The wreck of HMS Sirius
Map of the wreck site
Divers retrieving artifacts from the wreck site

A number of artifacts have been salvaged from the wreck site including three anchors.

HMS Supply

17 April
With HMS Sirius now wrecked, the only re-supply ship for the colony, HMS Supply, had to sail to Batavia for emergency food supplies; the colony was in danger of starvation.

3 June
The first vessel from the Second Fleet arrives in Sydney Cove. The remaining five vessels arrive during the following weeks.

Smallpox: After the first fleet established a settlement, the indigenous population was decimated by smallpox of which they had no immunity against. There are a number of theories as to whether this was a consequence or deliberate act. Some researchers have argued that smallpox was deliberately introduced into the native community, as a response to attacks by indigenous people, either by an aggrieved individual or by the marines. There is another theory that Makassar fishermen introduced smallpox from Indonesia and it spread across the continent independent of the new settlement.

The Early Years of the Colony

Development of a settlement at Sydney Harbour took place over the next few years. Some of the building erected are depicted in these stamps:

1890 – Government House

The first Government House in Sydney was the first permanent building in the colony and was completed in 1789, with the foundation stone laid by Governor Phillip in 1788. It stood in what is now the CBA (Central Business District) of Sydney at 41 Bridge Street. It was generally in poor condition and was vacated in 1845 and demolished in 1846.

1791 – Government Farm, Parramatta

This farm was established on rich river flats to insure initial crops of wheat, barley, corn and oats that helped ensure the survival of the early colony.

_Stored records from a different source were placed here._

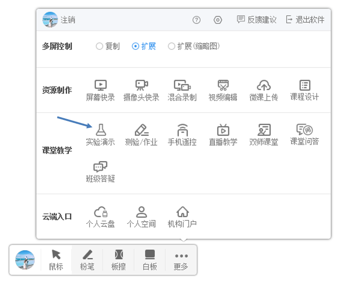Open the 视频编辑 video editor

pos(223,85)
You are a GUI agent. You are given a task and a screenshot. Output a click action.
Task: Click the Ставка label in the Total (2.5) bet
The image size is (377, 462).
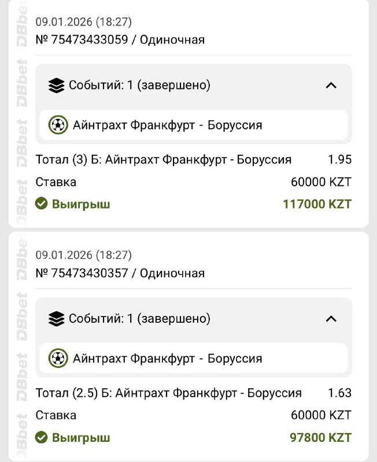click(x=56, y=415)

1796 – Parramatta Road, Sydney

The Parramatta road joined Sydney to the first township of Parramatta where there was a dramatic movement outwards of settlers from Sydney during 1792-95. The image is from a painting done by a convict.

1800 – The Rocks & Sydney Cove

Sydney Cove is a small cove on the southern shore of Sydney harbour where the First Fleet landed in 1788. The Rocks is an urban area that was established shortly after the colony’s foundation in 1788. In its early history, it had a reputation as a slum frequented by sailors, gangs and prostitutes.

1803 – Sydney Hospital

The original Sydney Hospital started as a ‘tent’ hospital erected in The Rocks to care for convicts arriving from England suffering from a variety of diseases. In 1790, a prefabricated portable hospital was shipped out from England replacing the tents.

Norfolk Island

HMS Supply

First sighted by Captain Cook in 1774 on his second voyage to the South Pacific. At that time, it was uninhabited although there were signs of earlier settlements long since abandoned. It was included in the plan for the colonization of New South Wales as Russia had started restricting supplies of hemp to Britain, critical for making sailcloth and ropes. Norfolk Island had abundant growth of New Zealand Flax and so when the First Fleet arrived at Port Jackson, a party of 15 convicts and seven free men under Lieutenant Gidley King were sent to take control of the island in HMS Supply, which now remained the only link between the colony and the outside world.

Landfall, Sydney Cove
Lt. Philip Ridley King
King with a small party struck inland to explore.
Governor Philip meeting the Home Secretary.
Hoisting the flag.
The early settlement

Norfolk Island was also opened as a penal colony but as the island was remote and too costly to maintain, the penal colony was eventually closed. The next settlement began in 1856 when descendants of the Bounty mutineers and Tahitians were resettled from the Pitcairn Islands, which had become too small for the growing population. They arrived on HMS Morayshire on 8 June 1856.

The Norfolk, 1788

The Norfolk

The Norfolk was built on Norfolk Island in 1798 of Norfolk Pine. This vessel was necessary to keep up a line of communication and trade between the island and the new colony of Sydney and was commanded by Mathew Flinders. It later became a survey vessel and was used by Flinders and George Bass to circumnavigate Tasmania, proving the existence of the Bass Strait. She was eventually wrecked in 1800 after being seized by convicts who ran her aground at the mouth of the Hunter River.